[[ EXERCISE INPUT, beginning ]]

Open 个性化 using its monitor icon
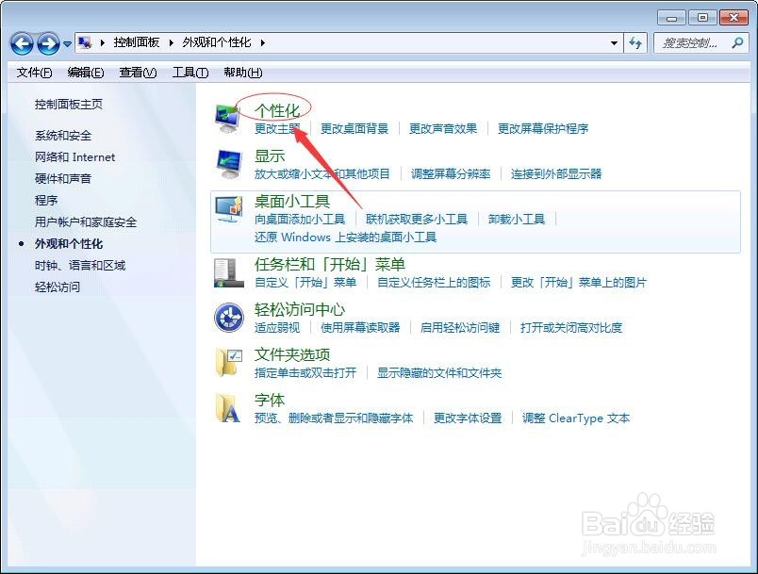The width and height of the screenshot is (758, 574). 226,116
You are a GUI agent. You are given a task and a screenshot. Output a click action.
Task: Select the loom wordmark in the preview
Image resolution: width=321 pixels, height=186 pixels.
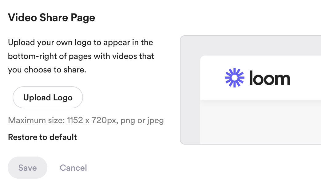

[[ EXERCISE INPUT, end ]]
[[ EXERCISE INPUT, beginning ]]

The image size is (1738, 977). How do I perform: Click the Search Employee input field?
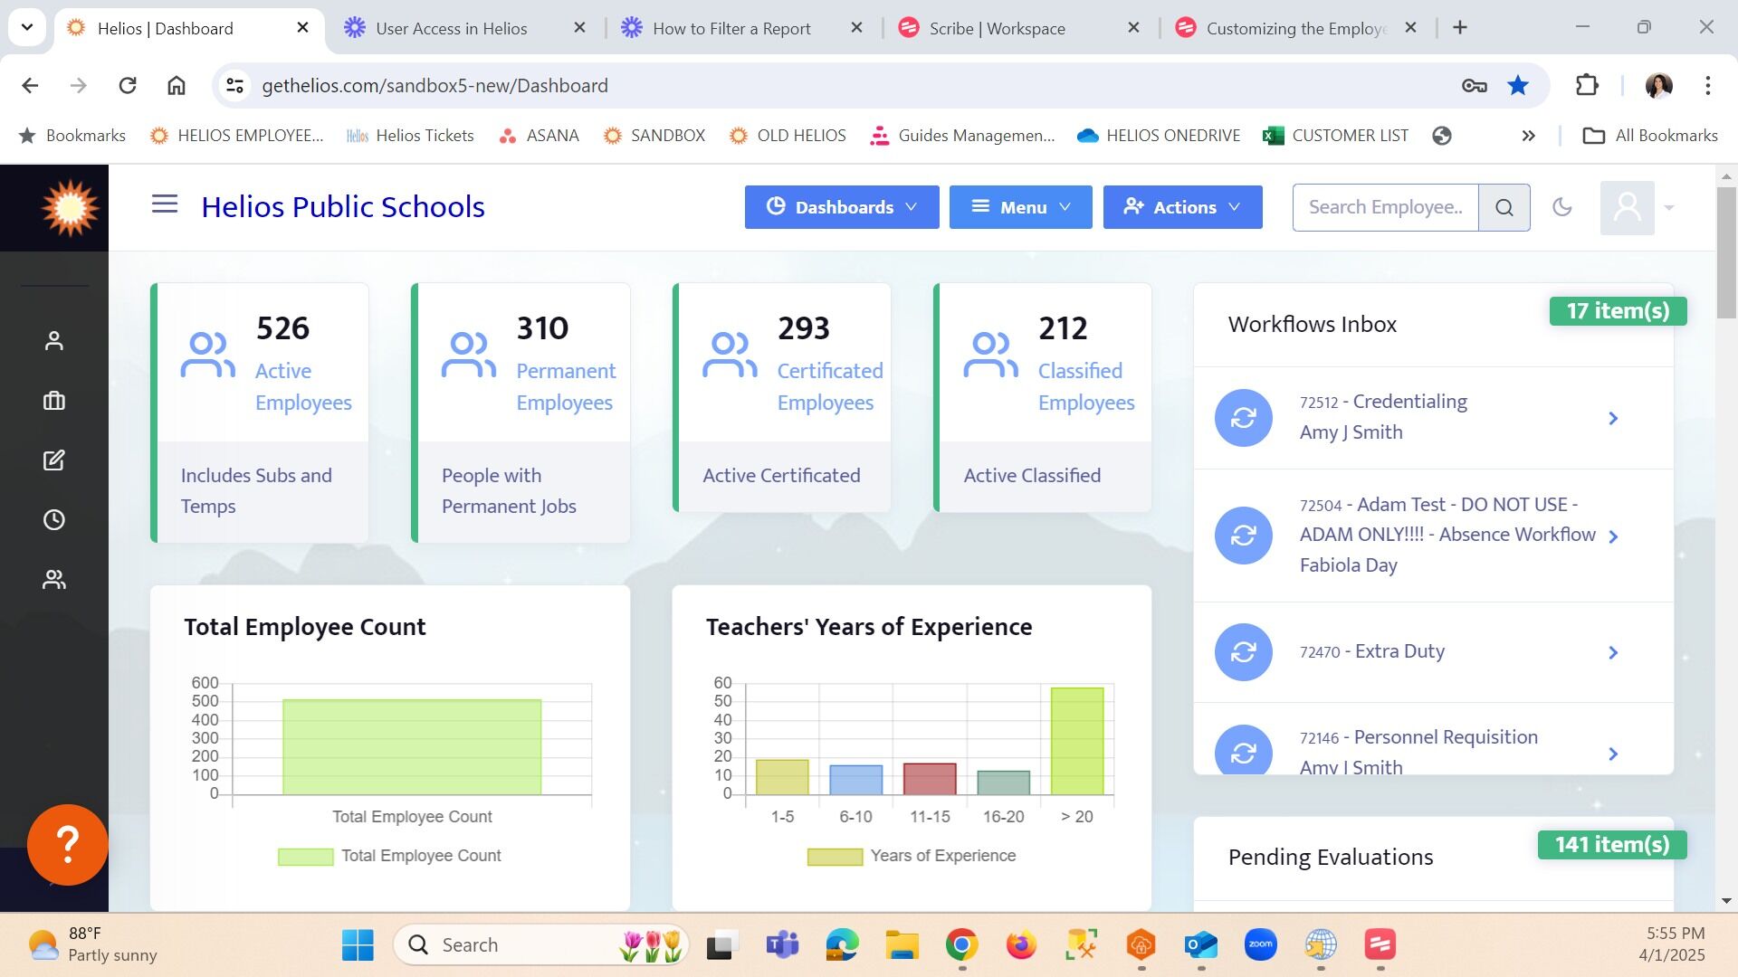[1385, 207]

[[ EXERCISE INPUT, end ]]

▶ _ACTION ITEM_:
From the entries above, extract only the lines running from the one containing "Task: Select the loom wordmark in the preview" through the one containing "Image resolution: width=321", inclusive.

▶ _COMPLETED TASK_:
Task: Select the loom wordmark in the preview
Image resolution: width=321 pixels, height=186 pixels.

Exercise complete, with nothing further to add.